本来だったら、高校などもですね、一刻も早くという気持ちはあるんですけれども、残念ながら高校の耐震化は国の補助はゼロでありますから、全部、県の単独事業で行わなければいけない。当初、財政的に考えてみると、平成33年ぐらいまで100パーセントにもっていくにはかかるかなと思っていたんですが、原課もこうこうであるとか、財政もですね、やり繰りというのを議論してくれまして、29年で100パーセントにもっていくという計画で、今、進めているということでございます。
(テレビ愛媛)
地方交付税が3分の1になったことで、当面影響が出そうな分野はどうか。また、とりあえず埋めるには基金の取り崩しという対応になるのか。
(知事)
まずはですね、基金のやり繰りで、この金額であれば何とかなると思います。やはり本当に、今回のようなことがなぜ起こるのかということは、やはり国の法案を審議される立法府の方々が、自分たちがやっていることが地方の現場に何をもたらすか、どういう影響をもたらすかということを知らない、そして、興味がないのかもしれない、そういうことから起こったのだろうと思います。
もう一つは、こちらに非があってこういう事態が起こるのであれば納得できるんだけれども、全く関係ないところでのもめ事がこちらに飛び火してきたということですから、あらためて、権限、財源が国にあるからこそ、こういうことが起こるんだなと実感しました。本当に、権限、財源の移譲を伴った役割分担での地方分権、これはやらないといけないと確信しましたし、これからもその声は、いかなる政権であろうとも上げていかなければならないなということをあらためて決意したところでございます。
正直言って、言い過ぎかもしれないですけれども、現在、これはもう、自民党にしても、民主党にしても、党首選挙が華々しく行われていますけれども、恐らく全国の、市町村は今回交付税は全額きていますけれども、3分の1ぐらいの送金しかないでやり繰りに走っている道府県知事は、何かもう一体何なんだと、非常にしらけた思いで見つめているんじゃないかなと、僕自身もその一人です。
それともう一つ言えることは、こういうことがいつ起こるか分からない、それから大きな災害がいつ起こるかも分からない、そのときにキャッシュが必要なんですね。

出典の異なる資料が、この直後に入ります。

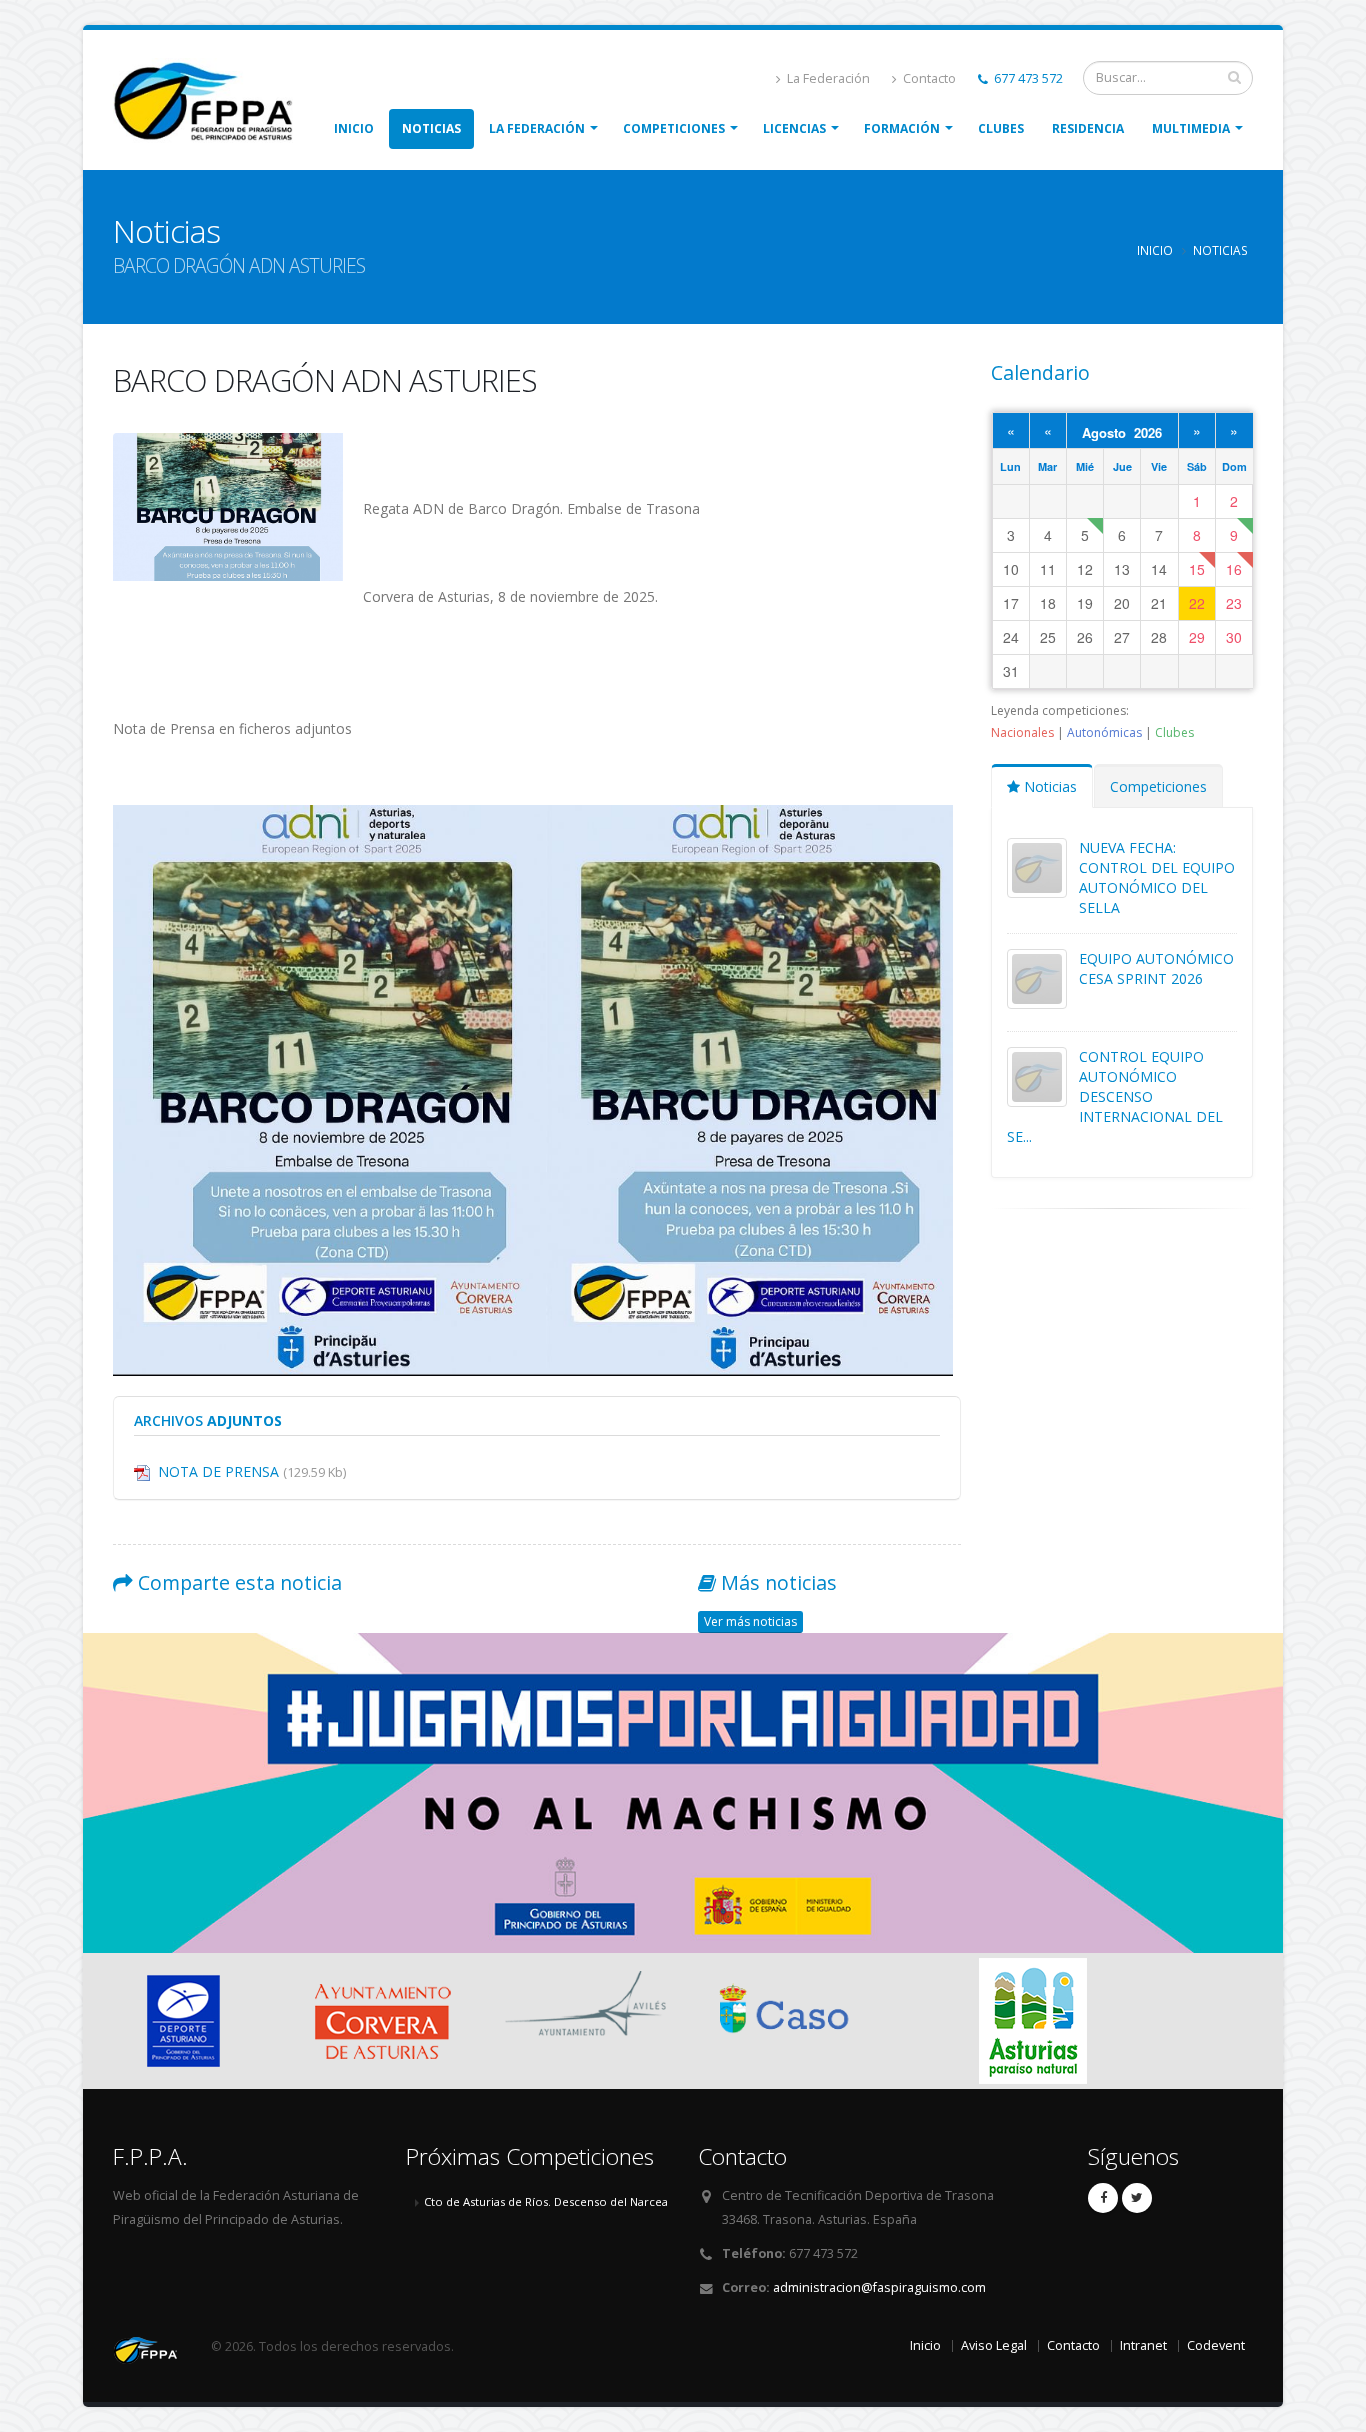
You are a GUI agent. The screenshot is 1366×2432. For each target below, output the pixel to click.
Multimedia (1191, 128)
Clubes (1001, 128)
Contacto (928, 78)
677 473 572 (1027, 78)
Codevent (1216, 2345)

キャッシュがないと対応ができない。ある程度の財政調整基金、今、目標を掲げて積み増しを目指していますけれども、絶対に確保しておくことが大事なんだなという点も、今回、再確認したような問題だったと思います。
(愛媛新聞)
財政が厳しい中で、財政調整基金などを積み増したと思うが、今、どれくらいになっているか。
(財政課長)
23年度末で286億円です。ただ、24年度当初で、それと6月で51億円既に使っています。今回の9月補正でも7億円使う予定になっています。9月の積み立ても一部ありますので、その差し引きしますと、現段階での24年度末見込みは251億円です。